- **Task details**
Below, locate the line that contains "Instruction: Click the '//建立对象' comment". Repeat exactly from that line to the line that contains "The width and height of the screenshot is (1280, 665).", inclusive, leaving out the pictures.

= Beginning of Section =

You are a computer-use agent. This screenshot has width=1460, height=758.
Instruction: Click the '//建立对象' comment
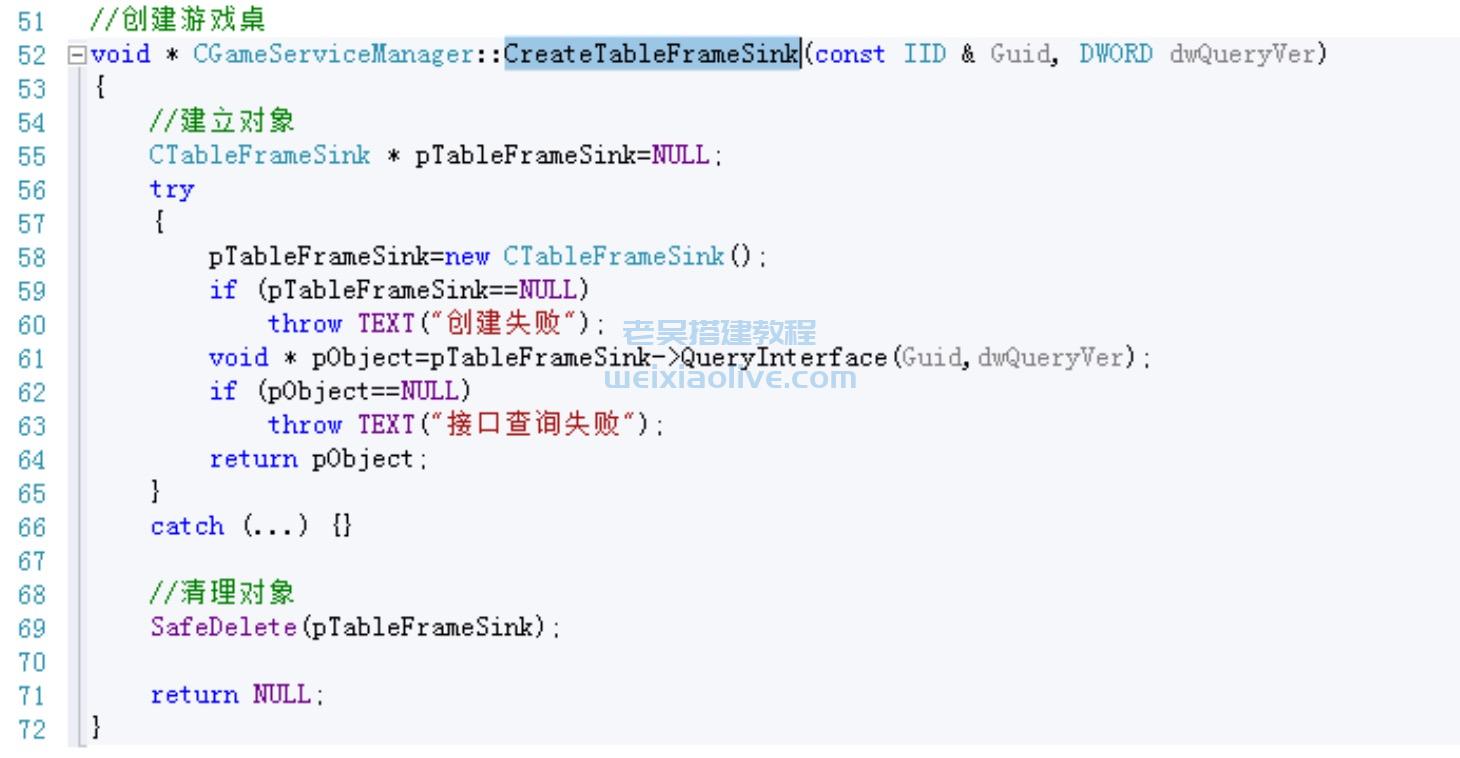(222, 121)
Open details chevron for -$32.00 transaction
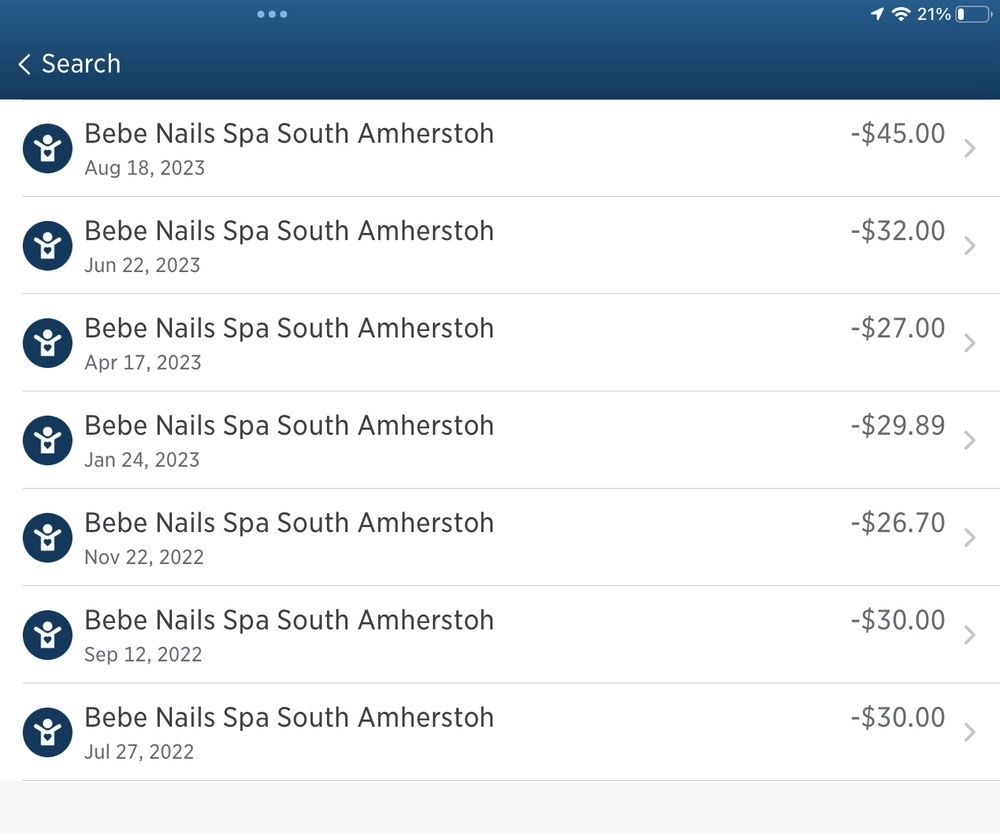The width and height of the screenshot is (1000, 834). [969, 246]
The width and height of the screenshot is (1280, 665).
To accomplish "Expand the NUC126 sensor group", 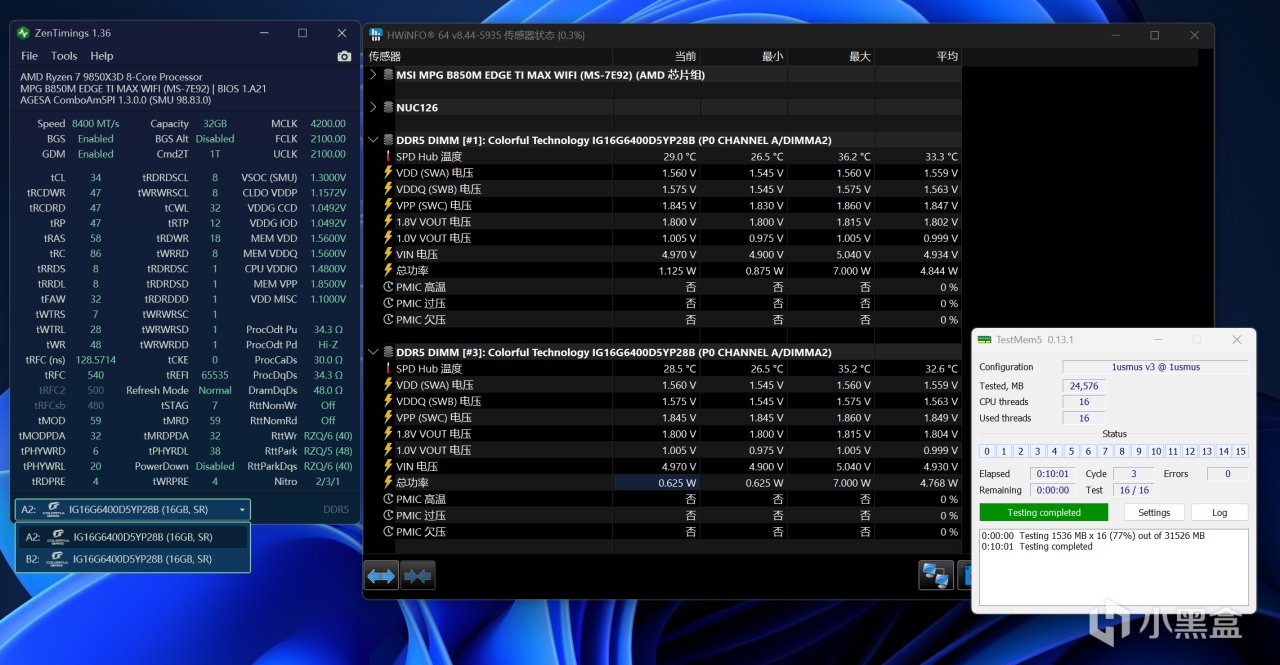I will tap(374, 107).
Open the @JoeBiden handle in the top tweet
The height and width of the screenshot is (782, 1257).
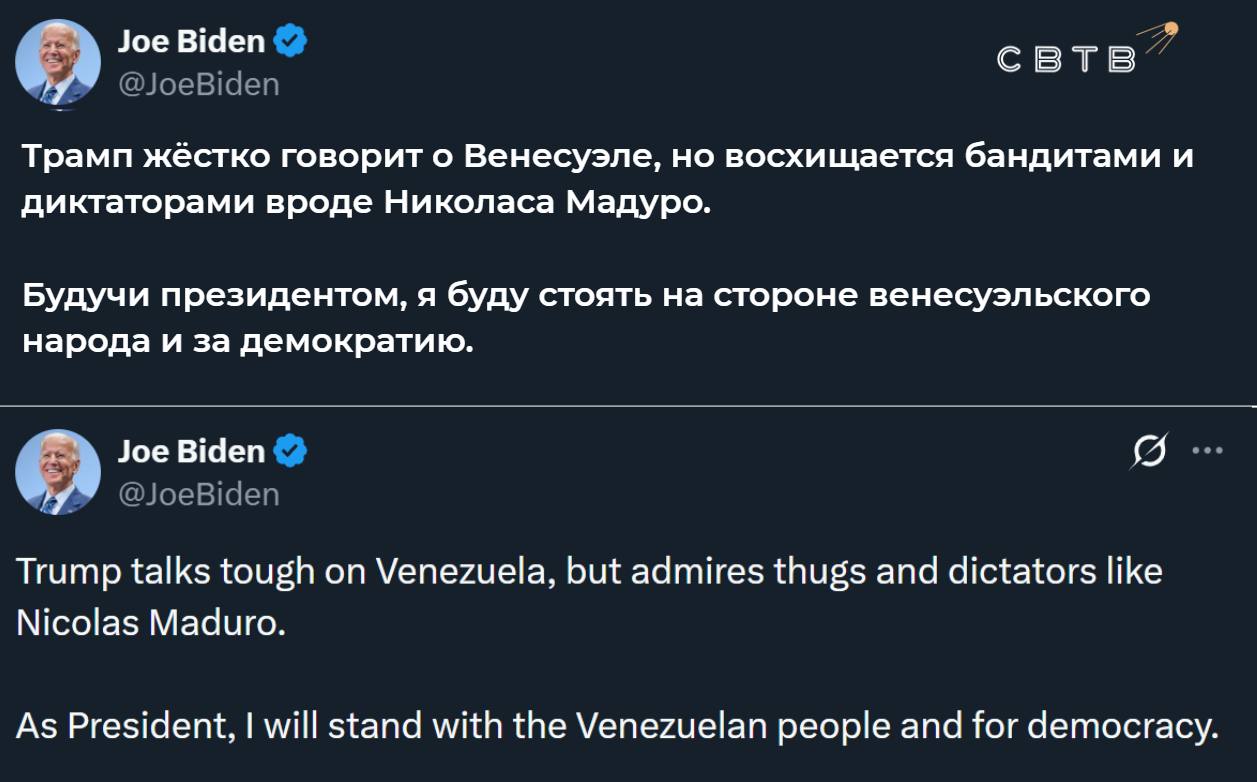(x=198, y=84)
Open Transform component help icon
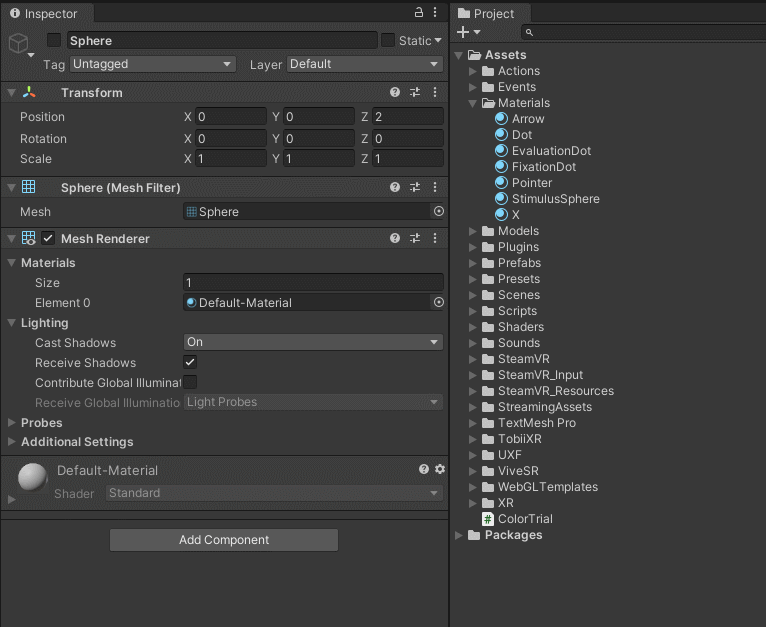This screenshot has width=766, height=627. click(395, 92)
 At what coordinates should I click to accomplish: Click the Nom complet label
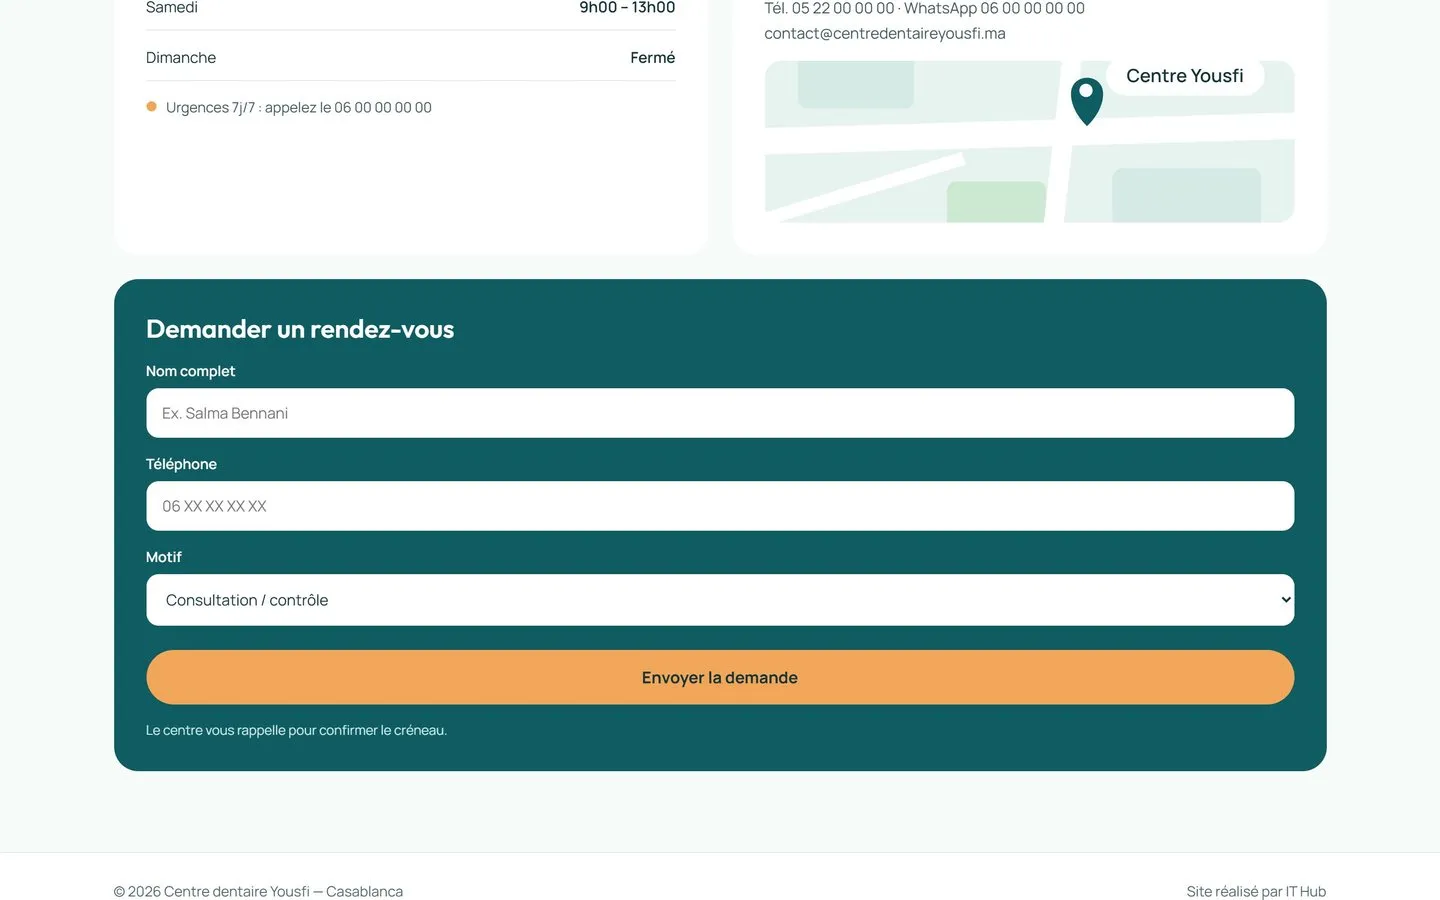point(190,371)
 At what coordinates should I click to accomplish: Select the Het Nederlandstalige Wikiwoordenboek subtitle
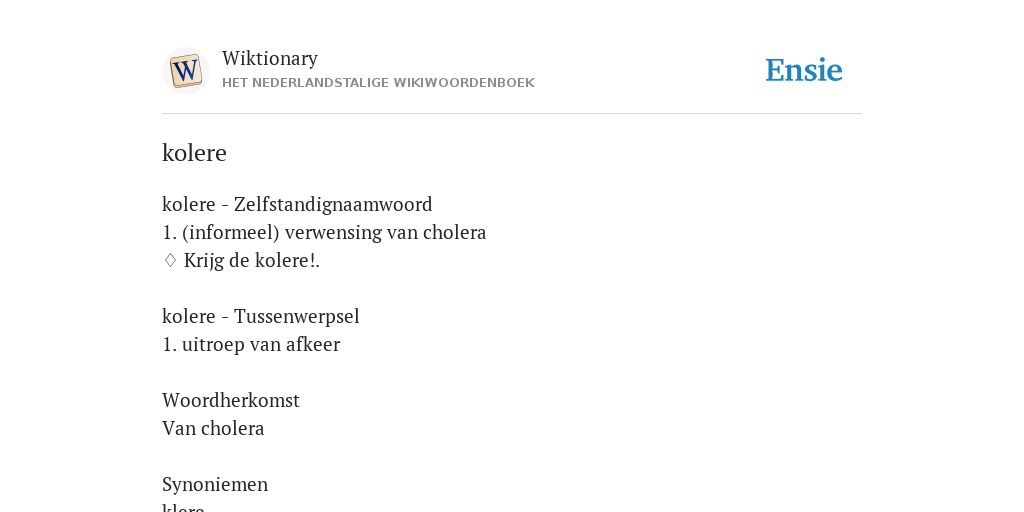[378, 83]
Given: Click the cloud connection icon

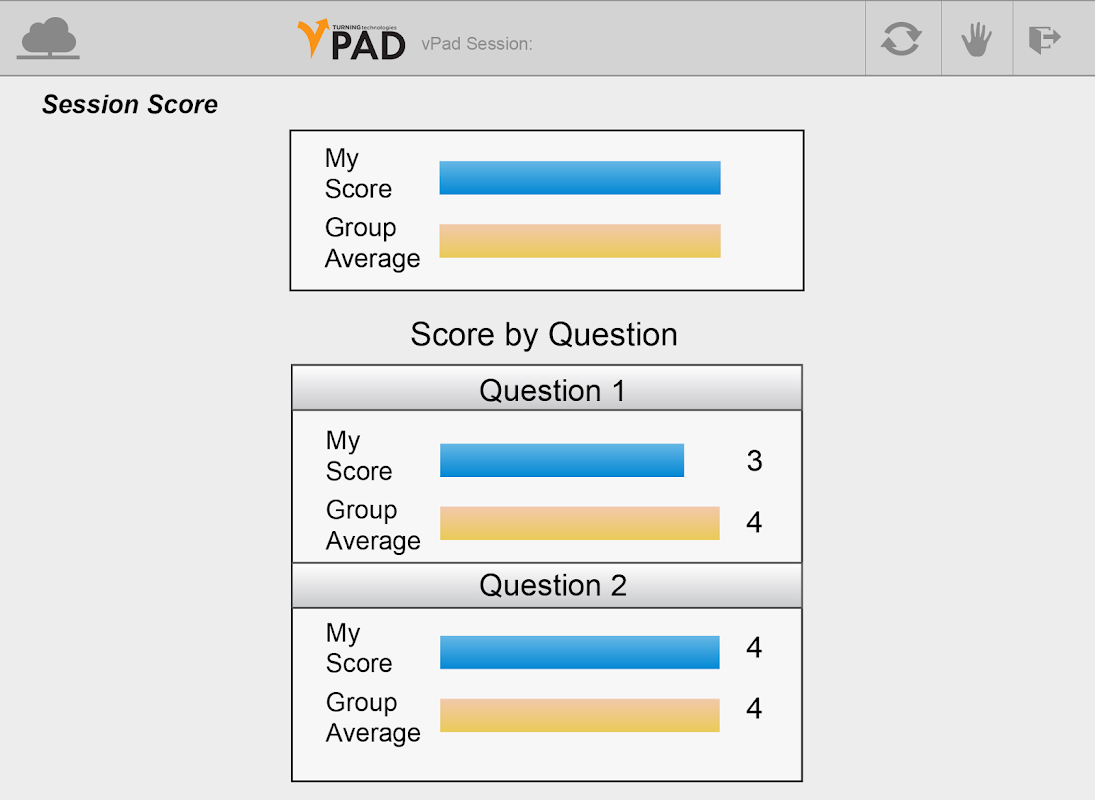Looking at the screenshot, I should (49, 39).
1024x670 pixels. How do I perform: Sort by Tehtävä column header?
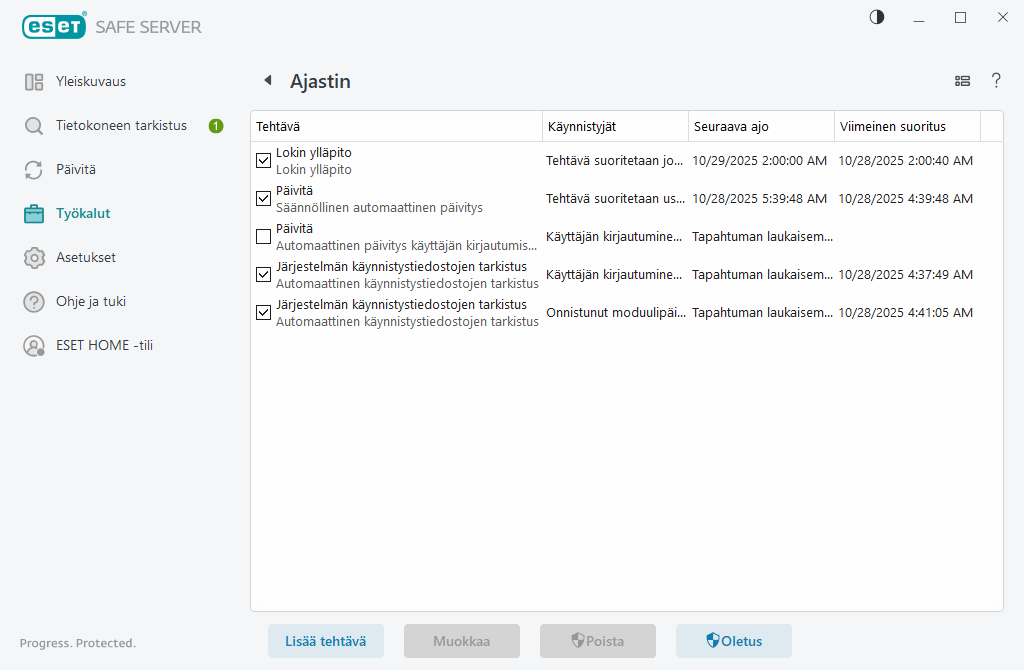coord(396,127)
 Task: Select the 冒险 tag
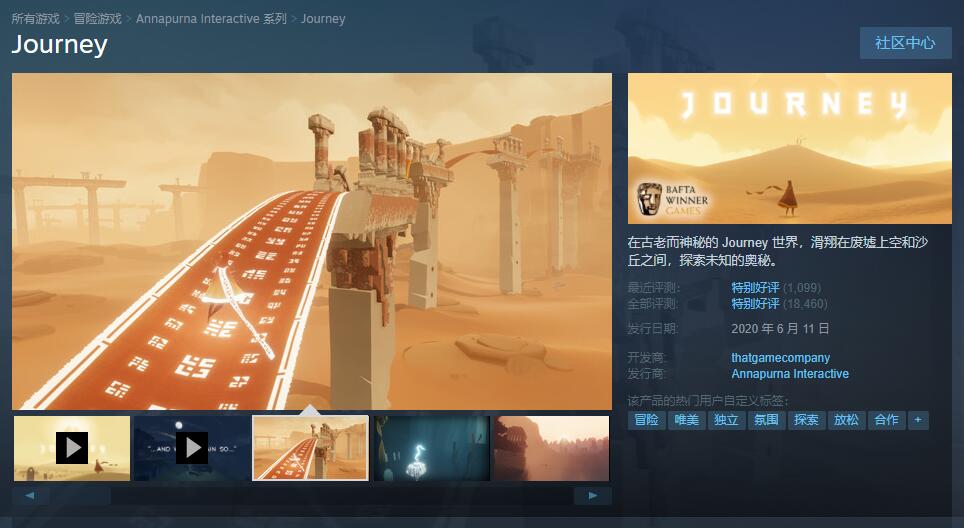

= End of Section =

- **Solution for this exercise**
Instruction: Click the '//建立对象' comment
(222, 121)
Open details chevron for -$32.00 transaction
The width and height of the screenshot is (1000, 834). [969, 246]
The width and height of the screenshot is (1280, 665).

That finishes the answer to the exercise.